One of the characteristics of Nani’s play is an insane amount of stubbornness. It is an utter refusal to build an expansion in case he doesn’t need it. Naniwa rather runs out the clock than sacrifice 400 minerals that he could put into his army during these crucial battles of positioning and posturing on the map. It has caused me more than a few times to scream at the screen as Naniwa’s main base is mined out, his second is almost out and the enemy slowly becomes impossible to stop. The classical example of this is his games vs DRG in the GSL.
After posturing on the map Naniwa snipes DRG’s third on Antiga.
Naniwa is almost mined out by now, stubbornly having tried to finish the game prematurely.
Micro
Posturing brings us to the logical conclusion of the journey from timing to posturing to micro. Naniwa might be the best microer in the world (you don’t have to read that in the Tasteless voice). More than once Naniwa’s army has been many times smaller than an opponents and has yet found victory.
Stephano sets up his signature Roach surround against the invading Protoss.
Roaches swing around in three groups.
Naniwa’s Stalkers Blink into the northernmost group and devastate them.
The rest of the Roaches attack but the Protoss army sections it off. In moments what looked like a set-up for a full surround of Nani’s army has turned into a full rout for Stephano.
Naniwa’s games vs Life in the finals of the IEM New York 2013 is one of many examples of this. A far smaller Protoss army down in 30-50 supply faces a Zerg force. While some might now argue that this victory is about composition and positioning the fact of the matter is that these things cannot be separated in Naniwa’s gameplay. Timing, positioning and micro are perfectly entwined to maximise Naniwa’s strengths and to create compositions of armies that can beat his opponent. It cannot be separated from who he is as a player, it is what makes him get beaten by lessers and it is what makes him crush the finest of the Korean cadres.

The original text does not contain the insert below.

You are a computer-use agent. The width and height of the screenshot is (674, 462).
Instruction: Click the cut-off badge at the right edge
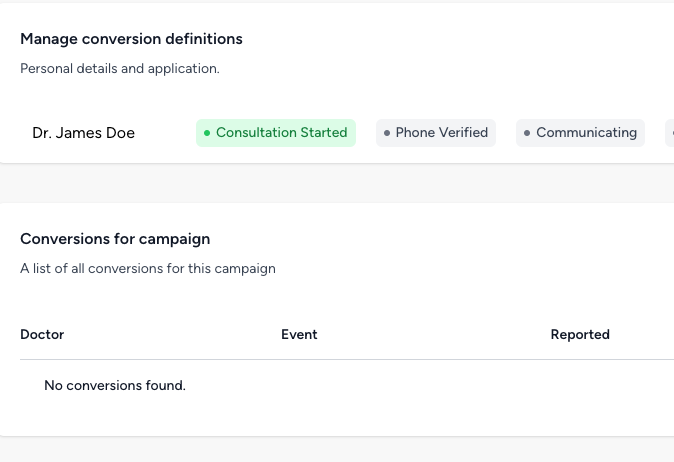pos(669,133)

Naniwa’s career summed up in a picture.
From styLesdavis in my original post in the fanclub:
I enjoyed the reading a lot but i have to admit that your screenshots
of the Stephano vs Nani fight are totally misleading. Stephanos typical
max-roach Attack came near the 12 minute mark and the toss usually
had way less supply.
I just want to say that you have to be near silver level to lose a max-out
toss army against a 200-supply-roach-"force"....
Nanis micro is great but this is a total wrong example for it.
of the Stephano vs Nani fight are totally misleading. Stephanos typical
max-roach Attack came near the 12 minute mark and the toss usually
had way less supply.
I just want to say that you have to be near silver level to lose a max-out
toss army against a 200-supply-roach-"force"....
Nanis micro is great but this is a total wrong example for it.
My reply:
Thank you for the critique. I think you are overall correct. However, there are multiple reasons for me choosing those screenshots:
1) This is not really about Stephano's max Roach attack. The game is from 2011 (MLG) and I wanted a broad range of games, from the early career to the later, to be in the post.
2) Sure, a Protoss composition of what Nani had is powerful vs a maxed out Roach force. But the thing that made it stand out is how easily Naniwa smashes it. In the VOD it is quite apparent, it's incredibly fast and without losing barely anything Naniwa destroys the entire army. That is what is impressive about it.
If I throw up a blog I'll include your post however, and probably my answer, because I think it's overall valid.